My first stop wasn't the sprawling family estate or the familiar bustling streets of downtown. It was the quiet, serene green of Mount Auburn Cemetery. The air here was always different, hushed and respectful, a stark contrast to the clamor of the city and the noise inside my own head. My feet knew the path by heart, leading me through rows of polished marble and weathered stone until I reached it. My mother's grave.
"Hey, Mom," I whispered, the words catching in my throat, tasting like ash. The stone was cool beneath my fingertips. It felt like yesterday the world had ended, and yet, an entire lifetime of pain had unfolded since then.
A shadow fell over me. I didn't need to turn to know who it was. The scent of expensive cologne, the stiff posture, the silence that spoke volumes of disapproval. Brandt. My older brother.
"Blake," his voice was flat, devoid of warmth, like a perfectly pressed shirt without a body inside. "What are you doing here?"
I didn't answer immediately. My fingers traced the engraved name. Eleanor Poole Bradford. The name I carried, but the love I lost. What was I doing here? I was dying. Slowly, painfully, from the inside out. Terminal stomach cancer. A secret I carried, heavier than any of the accusations hurled my way.
I coughed, a dry, rasping sound that vibrated in my chest. I felt a familiar pang in my abdomen, a dull ache that seemed to mock my every move. It was a constant, unwelcome companion, a reminder of the ticking clock within me.
"Just visiting," I finally said, my voice hoarse, attempting a lightness I didn't feel. It was an old habit, deflecting with sarcasm, a defense mechanism honed over years of emotional warfare. "You know, the usual family reunion.

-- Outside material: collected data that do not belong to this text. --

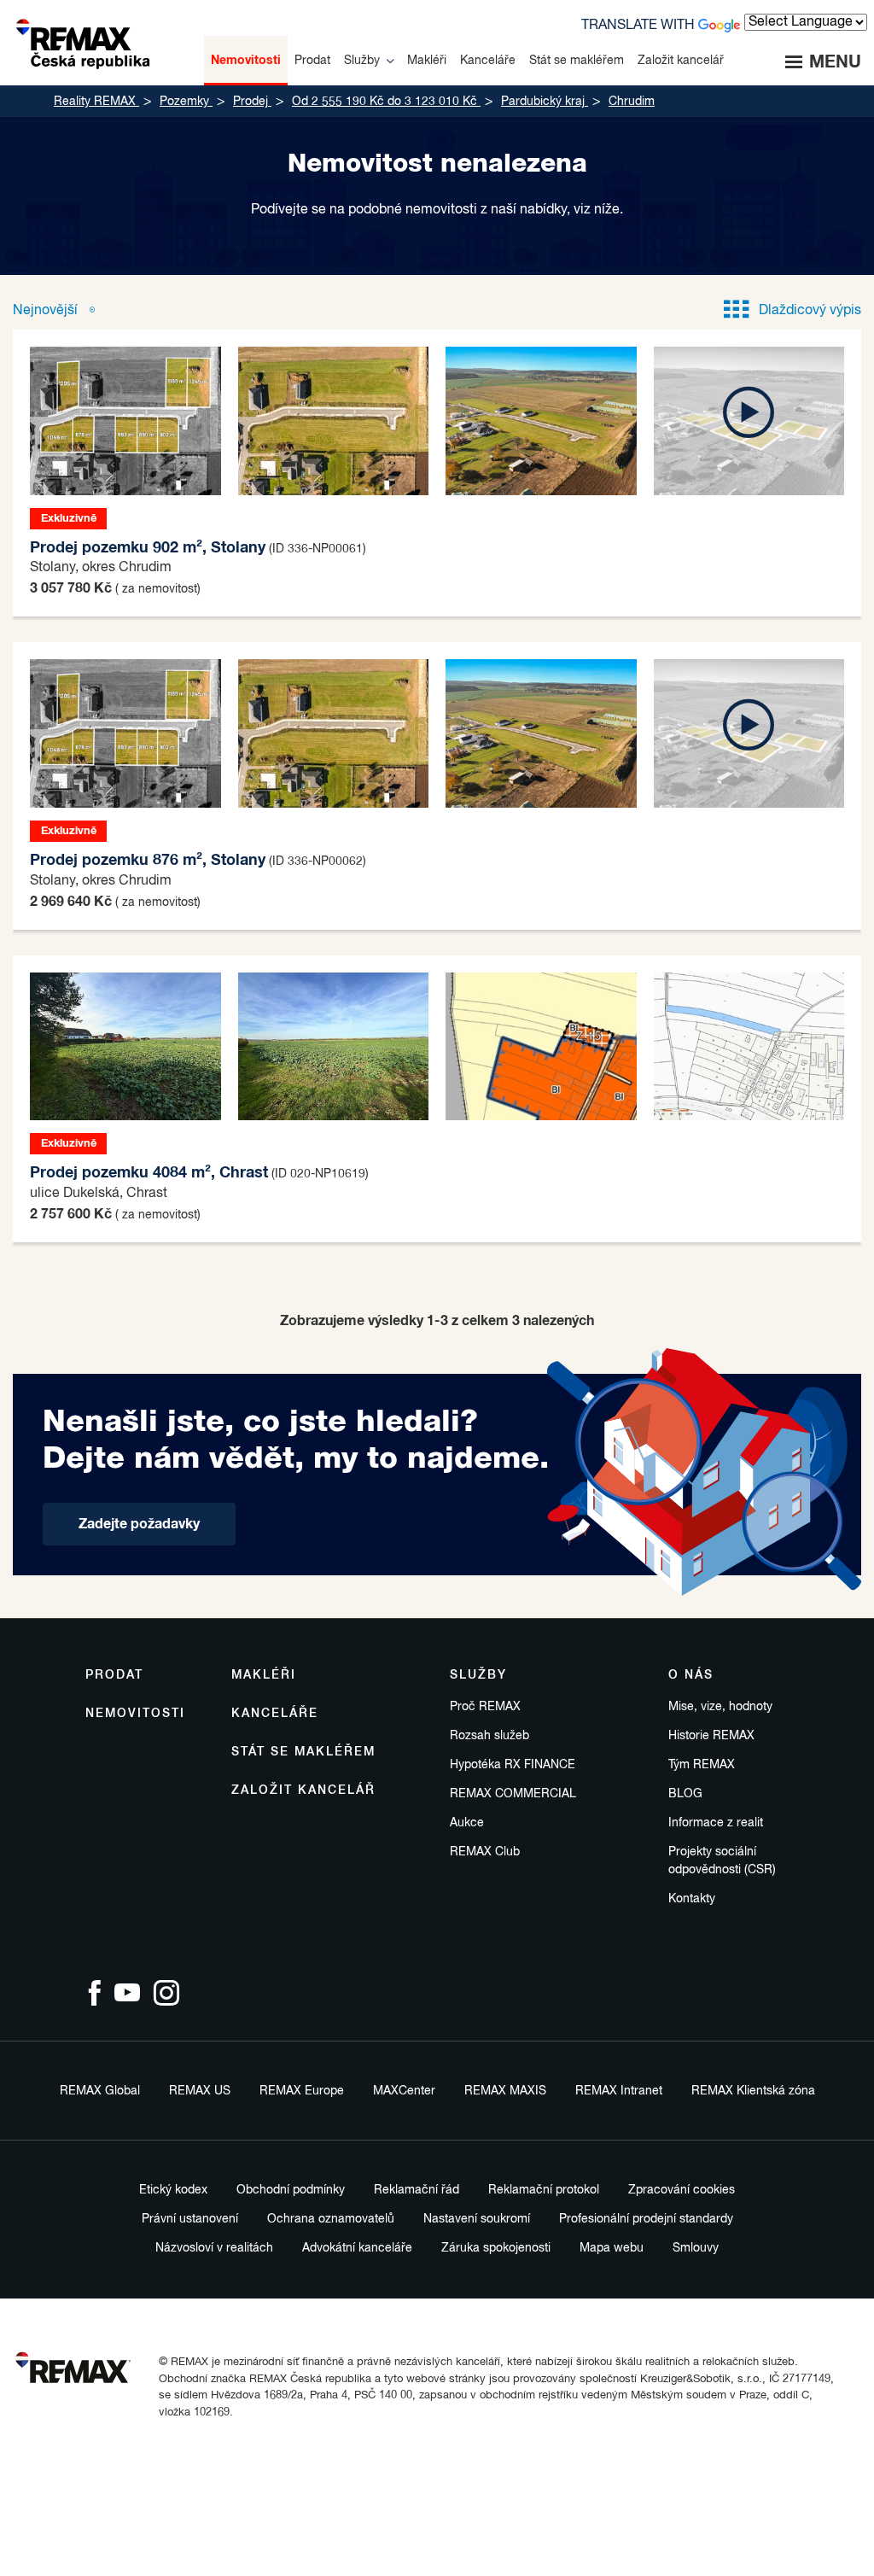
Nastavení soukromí (476, 2219)
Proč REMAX (485, 1707)
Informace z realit (715, 1823)
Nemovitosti (135, 1714)
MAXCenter (404, 2091)
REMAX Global (100, 2091)
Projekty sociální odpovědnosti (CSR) (722, 1861)
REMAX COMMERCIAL (513, 1794)
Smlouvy (696, 2248)
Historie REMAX (711, 1736)
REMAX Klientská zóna (753, 2091)
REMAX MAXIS (505, 2091)
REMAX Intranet (618, 2091)
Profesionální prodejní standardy (646, 2219)
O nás (691, 1675)
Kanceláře (274, 1714)
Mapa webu (612, 2248)
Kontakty (691, 1899)
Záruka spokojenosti (496, 2248)
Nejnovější (47, 311)
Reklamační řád (416, 2190)
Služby (478, 1675)
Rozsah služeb (489, 1736)
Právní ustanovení (190, 2219)
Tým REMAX (701, 1765)
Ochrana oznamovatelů (330, 2219)
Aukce (467, 1823)
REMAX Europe (301, 2091)
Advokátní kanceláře (357, 2248)
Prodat (114, 1675)
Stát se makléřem (303, 1752)
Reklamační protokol (543, 2190)
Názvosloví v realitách (214, 2248)
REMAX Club (485, 1852)
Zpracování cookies (681, 2190)
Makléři (263, 1675)
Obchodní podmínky (290, 2190)
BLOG (685, 1794)
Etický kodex (173, 2190)
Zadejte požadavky (139, 1524)
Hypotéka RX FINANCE (512, 1765)
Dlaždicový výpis (810, 311)
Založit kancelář (303, 1790)
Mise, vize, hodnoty (720, 1707)
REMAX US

Gravestone edition."
He remained still, a statue of judgment. That was Brandt. Always judging, always disapproving. I remembered a time when his gaze held admiration, when he was my protector, my confidant. That was before Mom died. Before the love in his eyes turned to ice, replaced by a cold, hard resentment that seemed to blame me for everything. It had been years since I'd seen even a flicker of the brother I once knew.
"You haven't been back in three years," he stated, not a question, but an accusation. "And now, suddenly, you decide to grace us with your presence?"

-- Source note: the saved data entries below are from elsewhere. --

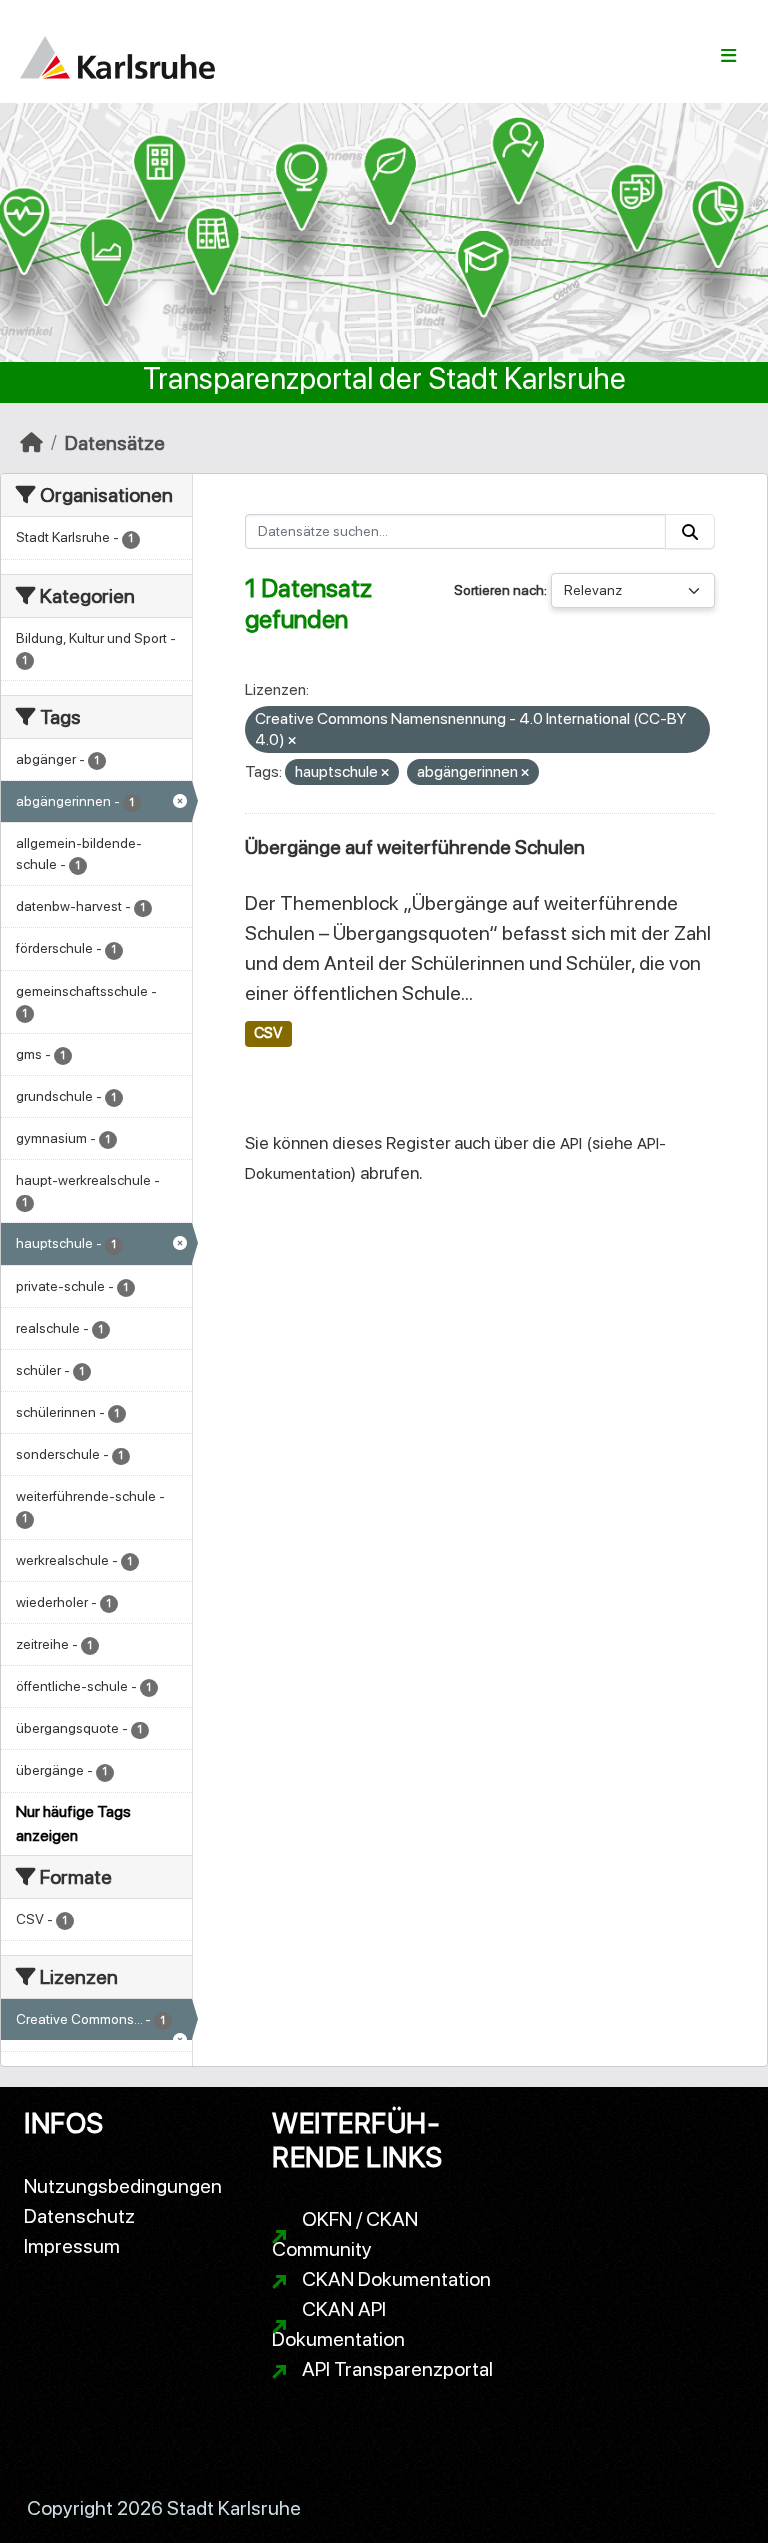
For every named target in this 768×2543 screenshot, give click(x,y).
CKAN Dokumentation (396, 2279)
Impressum (72, 2246)
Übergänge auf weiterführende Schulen (415, 847)
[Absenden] (690, 531)
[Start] (31, 443)
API (571, 1143)
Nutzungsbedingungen (123, 2186)
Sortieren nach (499, 590)
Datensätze (115, 443)
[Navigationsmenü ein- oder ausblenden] (728, 56)
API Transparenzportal (397, 2369)
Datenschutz (79, 2216)
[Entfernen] (292, 741)
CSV (268, 1033)
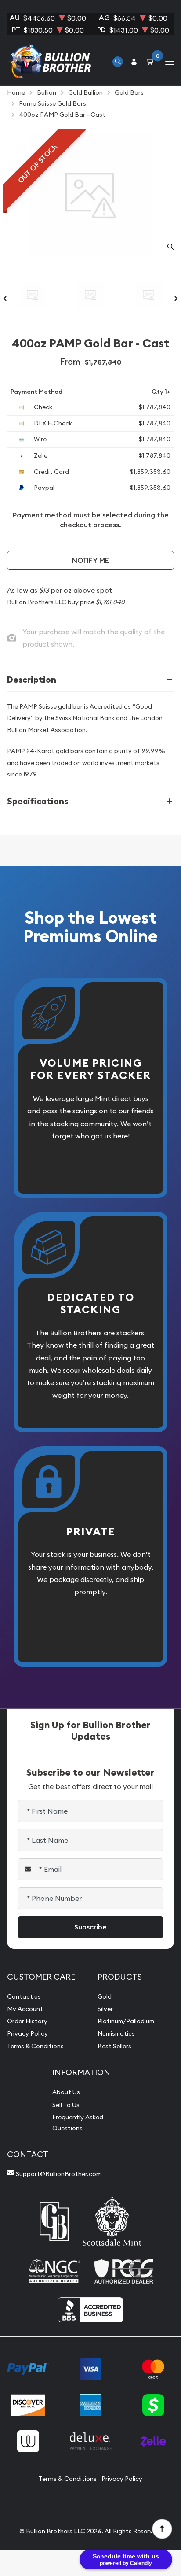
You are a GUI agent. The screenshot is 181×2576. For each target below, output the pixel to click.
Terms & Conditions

I wanted to scream, to lash out, to tell him why. To tear open my shirt and show him the scars, the fading bruises from the surgeries, the gauntness beneath my clothes. To shove my medical records in his face, to make him see the truth. But what was the point? He wouldn't care. No one ever did.
"I decided," I replied, shrugging, trying to appear nonchalant. But my hands trembled slightly, a tell-tale sign of the raging storm within. My body, once a vessel for grace and movement, was now a cage of pain and weakness.
"When did you get in?" he pressed, his eyes scanning my face, as if searching for something, perhaps a sign of the 'maniac' he believed me to be.